___ Text ___
Die Inschriften der Stadt Halle an der Saale

Hinweis: Dieser Text enthält Abweichungen gegenüber der Druckfassung. Alle Von-Bis-Angaben bei Verweisen auf Katalognummern (z. B. Nr. 71–73) wurden aus Referenzierungsgründen zu kommaseparierten Listen aufgelöst.

Anhang 1: Die baugebundenen Inschriften des Stadtgottesackers

[Druckseite 423] Unregelmäßige Vierflügelanlage aus 94 Arkaden, den sogenannten Schwibbögen, und einem Torturm, die einen weiträumigen Friedhof umschließen; 1557 begonnen und 1590 vollendet.1) Ursprünglich über zwei Tore von Westen her zugänglich; heute über den im Westen befindlichen Torturm und zwei jüngere, 1830 und 1835 in Bogen 29 bzw. 50 angelegte Tore im Norden und Osten erschlossen. Nach teilweiser Zerstörung der West-, Nord- und Südflügel während des Zweiten Weltkriegs 19452) und allmählichem Verfall der Anlage in den anschließenden Jahrzehnten vollständige Restaurierung von 1991 bis 2003.3) Der Friedhof 1950 für Erdbestattungen geschlossen, 2001 aber für Urnenbeisetzungen wieder geöffnet.4)
___ Gespeicherte Datensätze ___
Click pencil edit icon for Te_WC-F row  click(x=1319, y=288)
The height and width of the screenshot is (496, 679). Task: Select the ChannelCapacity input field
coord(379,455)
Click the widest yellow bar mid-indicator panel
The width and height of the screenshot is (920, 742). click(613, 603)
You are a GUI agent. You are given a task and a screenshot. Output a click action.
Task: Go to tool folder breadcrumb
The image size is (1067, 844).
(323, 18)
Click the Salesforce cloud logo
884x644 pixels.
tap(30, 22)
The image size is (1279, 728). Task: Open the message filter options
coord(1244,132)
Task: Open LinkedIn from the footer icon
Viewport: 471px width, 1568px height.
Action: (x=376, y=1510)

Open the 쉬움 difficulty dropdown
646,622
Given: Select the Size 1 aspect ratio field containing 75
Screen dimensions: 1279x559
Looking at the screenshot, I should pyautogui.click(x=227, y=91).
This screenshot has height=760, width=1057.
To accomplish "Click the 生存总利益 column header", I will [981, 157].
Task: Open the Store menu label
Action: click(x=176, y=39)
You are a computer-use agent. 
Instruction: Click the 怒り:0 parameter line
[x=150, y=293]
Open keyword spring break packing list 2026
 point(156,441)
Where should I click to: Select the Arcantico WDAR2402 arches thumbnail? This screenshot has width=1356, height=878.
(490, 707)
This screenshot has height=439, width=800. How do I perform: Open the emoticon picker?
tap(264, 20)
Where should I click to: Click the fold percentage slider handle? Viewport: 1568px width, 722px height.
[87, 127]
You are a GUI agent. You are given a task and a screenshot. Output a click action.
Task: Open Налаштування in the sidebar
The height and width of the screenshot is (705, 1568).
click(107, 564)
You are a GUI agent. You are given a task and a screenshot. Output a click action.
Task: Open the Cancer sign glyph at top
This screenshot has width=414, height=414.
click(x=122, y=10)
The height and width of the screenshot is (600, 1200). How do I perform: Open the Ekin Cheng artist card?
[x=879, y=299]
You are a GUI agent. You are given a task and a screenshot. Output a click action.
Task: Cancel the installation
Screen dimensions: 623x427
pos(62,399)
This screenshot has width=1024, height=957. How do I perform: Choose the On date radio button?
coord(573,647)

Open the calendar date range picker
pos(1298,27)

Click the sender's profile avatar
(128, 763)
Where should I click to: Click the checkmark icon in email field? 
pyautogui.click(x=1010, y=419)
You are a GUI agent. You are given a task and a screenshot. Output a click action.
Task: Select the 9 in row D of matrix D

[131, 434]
___
• Aufgaben
1 – In welchem Zeitraum wurde die Anlage laut dem Text über den Stadtgottesacker vollständig restauriert?
2 – Gib aus dem Text über den Stadtgottesacker die Stelle von „Anhang 1: Die“ bis einschließlich „Urnenbeisetzungen wieder geöffnet.4)“ wortgetreu wieder.

• Lösungen
1 – Von 1991 bis 2003.

2 –
Anhang 1: Die baugebundenen Inschriften des Stadtgottesackers

[Druckseite 423] Unregelmäßige Vierflügelanlage aus 94 Arkaden, den sogenannten Schwibbögen, und einem Torturm, die einen weiträumigen Friedhof umschließen; 1557 begonnen und 1590 vollendet.1) Ursprünglich über zwei Tore von Westen her zugänglich; heute über den im Westen befindlichen Torturm und zwei jüngere, 1830 und 1835 in Bogen 29 bzw. 50 angelegte Tore im Norden und Osten erschlossen. Nach teilweiser Zerstörung der West-, Nord- und Südflügel während des Zweiten Weltkriegs 19452) und allmählichem Verfall der Anlage in den anschließenden Jahrzehnten vollständige Restaurierung von 1991 bis 2003.3) Der Friedhof 1950 für Erdbestattungen geschlossen, 2001 aber für Urnenbeisetzungen wieder geöffnet.4)